Experts: Chinese Investment Flowing into Brazil ‘Like a Tsunami’

XIAMEN, CHINA - SEPTEMBER 04: Chinese President Xi Jinping (R) shakes hands with Brazil's
Mao Jianjun/CHINA NEWS SERVICE/VCG via Getty Images

WASHINGTON, DC – China’s investment in Brazil, the largest country in Latin America, has been growing by the year, largely under the radar of the United States, according to two experts.

Chinese foreign direct investment in Brazil grew 37 percent between 2010 and 2016, said Andre Soares, counselor at Inter-American Development Bank, at a discussion at the George Washington University’s Elliot School on Monday.

Soares said Chinese companies initially had difficulties entering the Brazilian market but learned it was much easier to do with Brazilian partners.

“After six years, China was able to learn how to navigate Brazilian bureaucracy,” he said.

David Shambaugh, director of the China Policy Program and professor of political science at the George Washington University Elliot School of International Affairs, said: “FDI is flowing into Brazil like a tsunami.”

He observed that, on a recent trip to Brazil, his flight was filled with Chinese businessmen.

“Chinese companies and state-owned enterprises are now acquiring Brazilian companies,” likely in sectors that reflected China’s own indigenous development strategy, he said.

“They’re trying to set off those weaknesses,” he said, which included nanotechnology, biotechnology, robotics, and aerospace. “Brazil has competence in those four at least.”

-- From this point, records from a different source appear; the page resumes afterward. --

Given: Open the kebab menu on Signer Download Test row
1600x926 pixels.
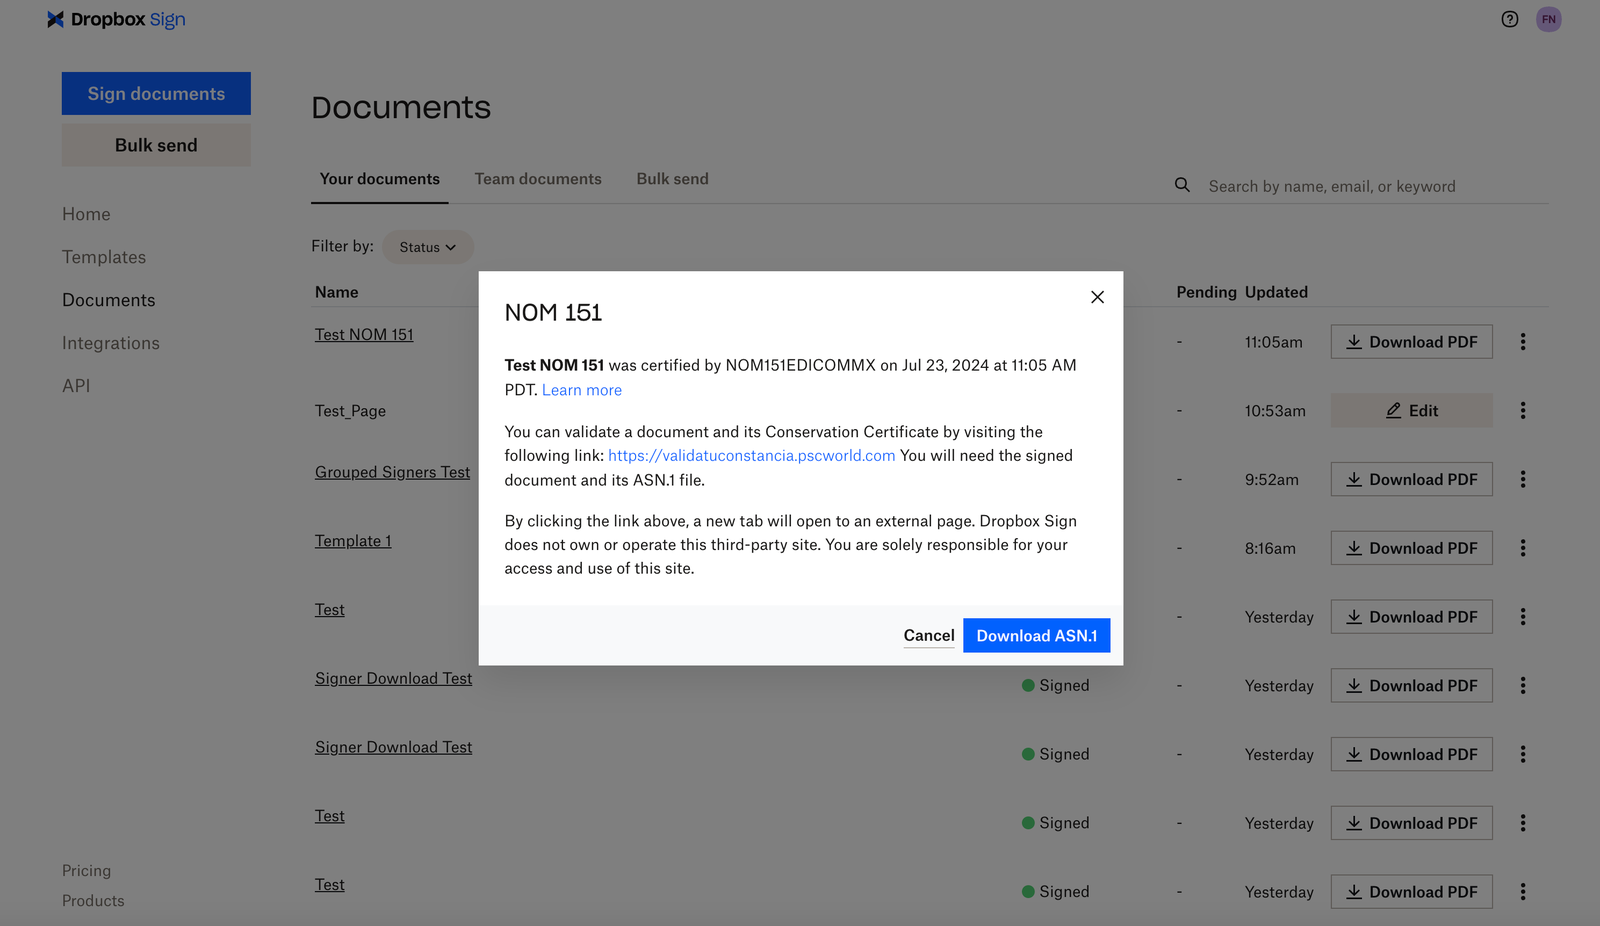Looking at the screenshot, I should pos(1522,685).
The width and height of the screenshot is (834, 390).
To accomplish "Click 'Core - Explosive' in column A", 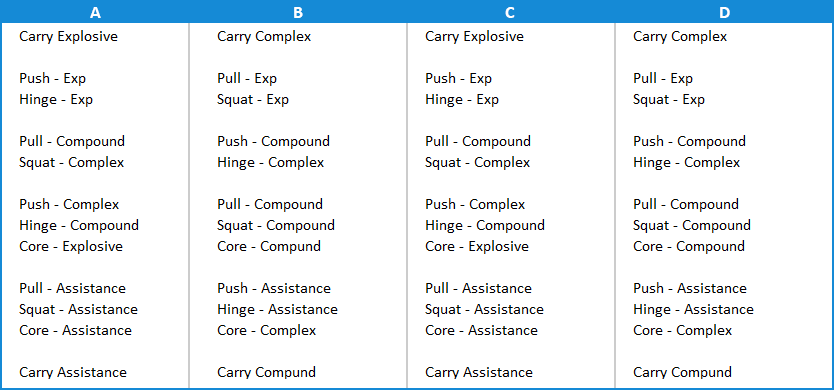I will click(71, 246).
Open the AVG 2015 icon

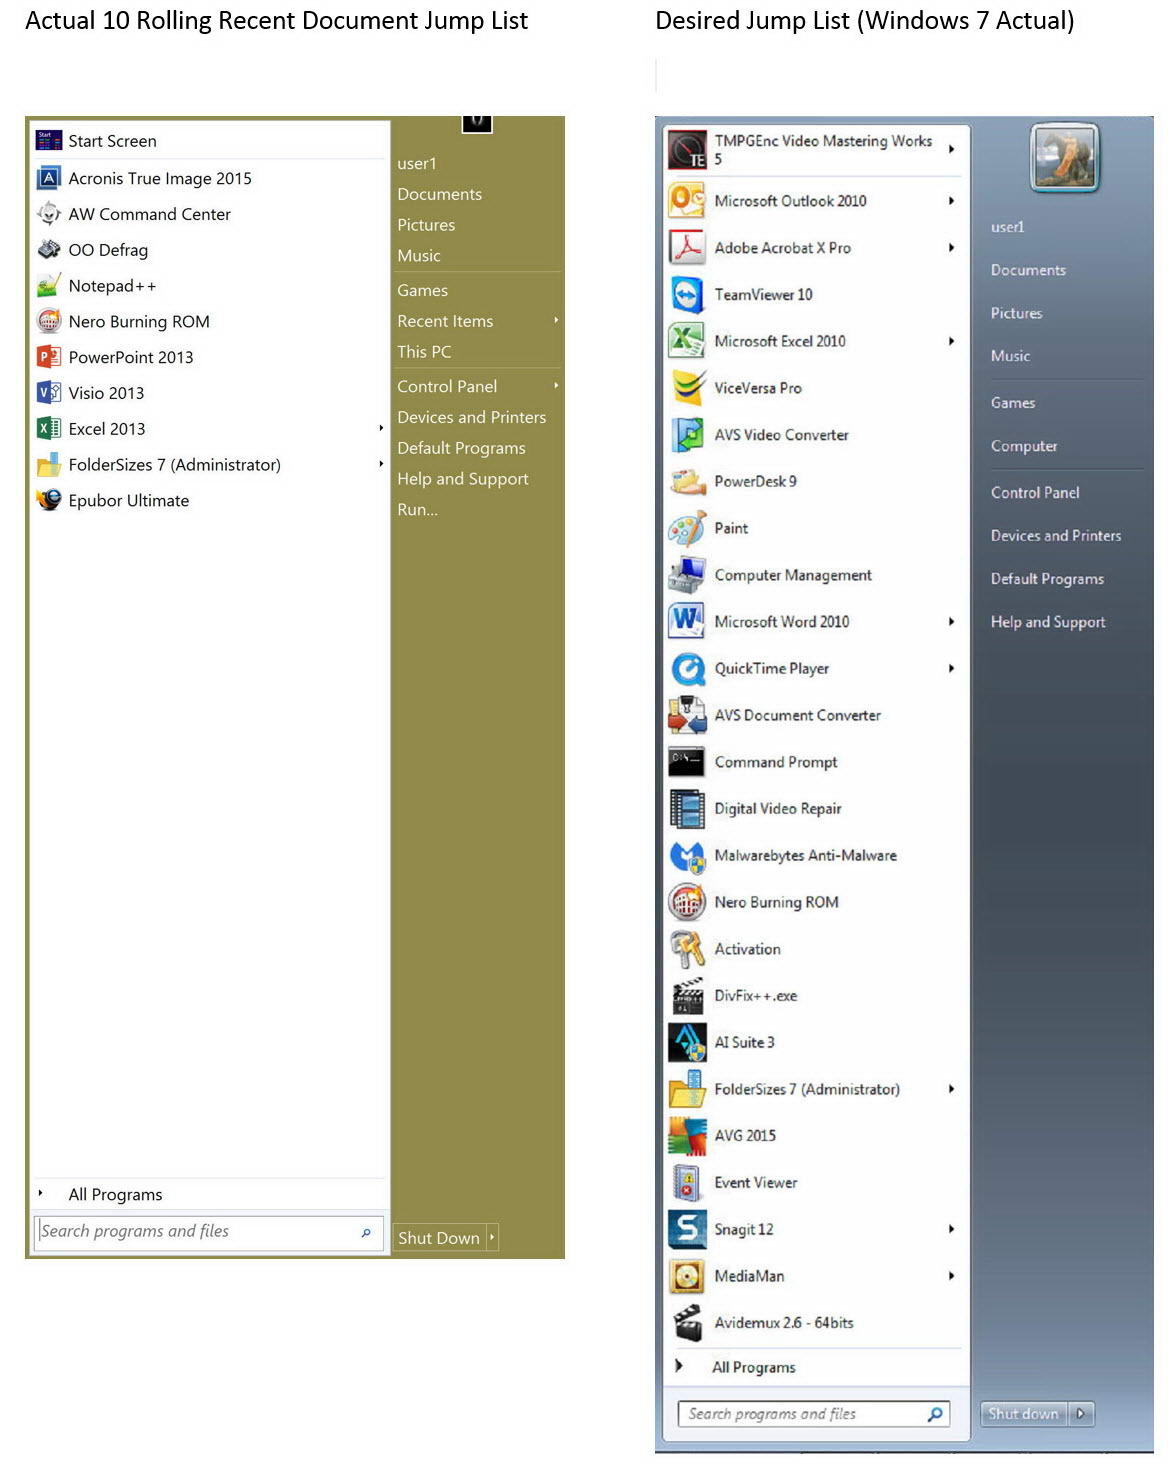tap(687, 1136)
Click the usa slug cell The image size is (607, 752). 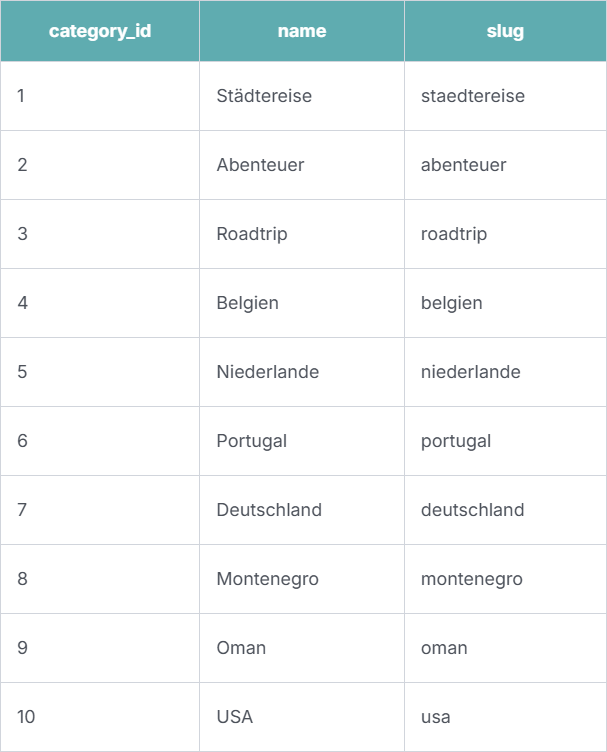pos(436,717)
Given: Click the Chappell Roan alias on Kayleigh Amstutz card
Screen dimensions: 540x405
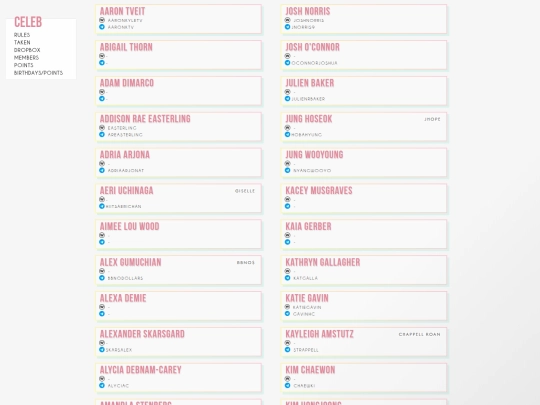Looking at the screenshot, I should (x=419, y=334).
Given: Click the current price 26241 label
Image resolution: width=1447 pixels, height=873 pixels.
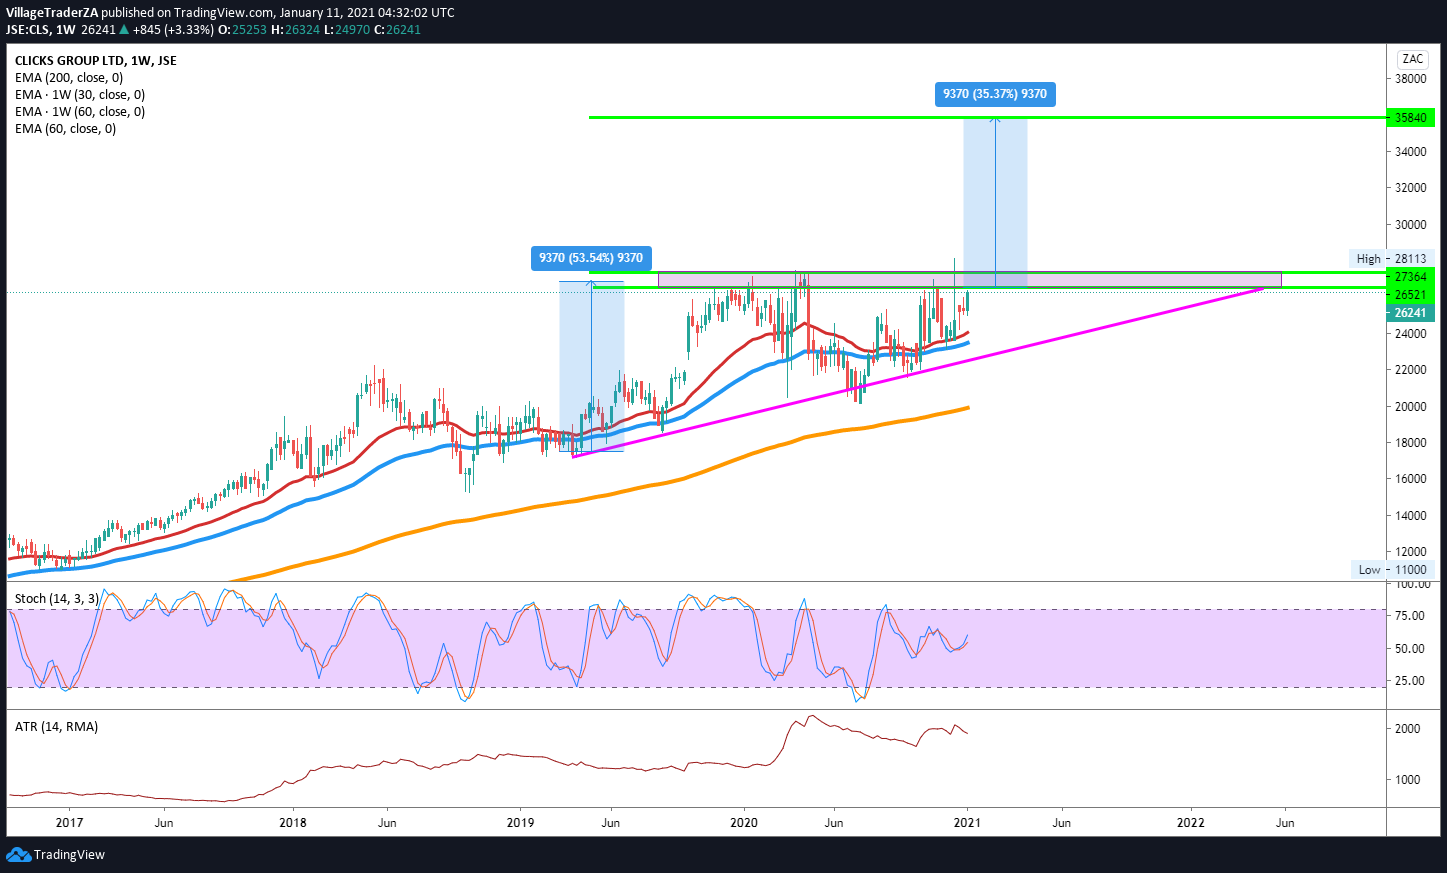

Shambaugh said Brazil is having difficulties tracking where the investment is actually going.

“Everyone [is] worried about where it’s going,” he said. “[The government] can’t follow it, can’t control it, except in land transactions.”

Soares also expressed concern that 80 percent of Brazil’s exports to China were concentrated in four sectors, whereas those same sectors account for 40 percent of exports to the world.

He said 426 industrial products that Brazil has a comparative advantage with worldwide have “little or no market share” in China.

Brazil is also facing the effects of deindustrialization, but it is not clear to what extent China is to blame, he said.

He said the “root causes” are a series of policies and decisions that make Brazil less competitive but acknowledged “there is a negative impact in areas where China subsidizes its production.”

Shambaugh said China and Brazil’s relationship is deepest in the commercial sector, but there is an “institutionalized” diplomatic relationship as well, guided by three main documents that detail the relationship in just about every area.

Those documents are the U.S.-Brazil Joint Action Plan, the China-Brazil High-Level Cooperation and Coordination Committee, and the Global Strategic Dialogue, he said.

China does not have as developed a relationship, or a similar set of documents, with any other Latin American country, he noted.

China and Brazil also have a military relationship that is “not insignificant,” Shambaugh said.

There is long-standing cooperation in aerospace and outer space, Shambaugh said. The avionics for China’s J20 fighter came from Brazil and Israel, he said.

“The [Defense Intelligence Agency is] watching China’s military moves in all Latin American countries with growing concern.”

“I think we’re going to see an increasing Chinese military presence … In coming years, the U.S. is going to wake up and say, ‘Gee, how did that happen?'”

But, he added, the relationship so far is “pretty much a paper document. There’s not a lot of ‘there there.'”

Limiting factors of the relationship are geography, resources, and expertise, he said.

“It costs a lot of money to buy business class tickets,” he said. “It costs a lot of money to implement a plan like this. It requires expertise in dozens of areas.”

“Nonetheless, on paper, it’s a remarkably diverse relationship.”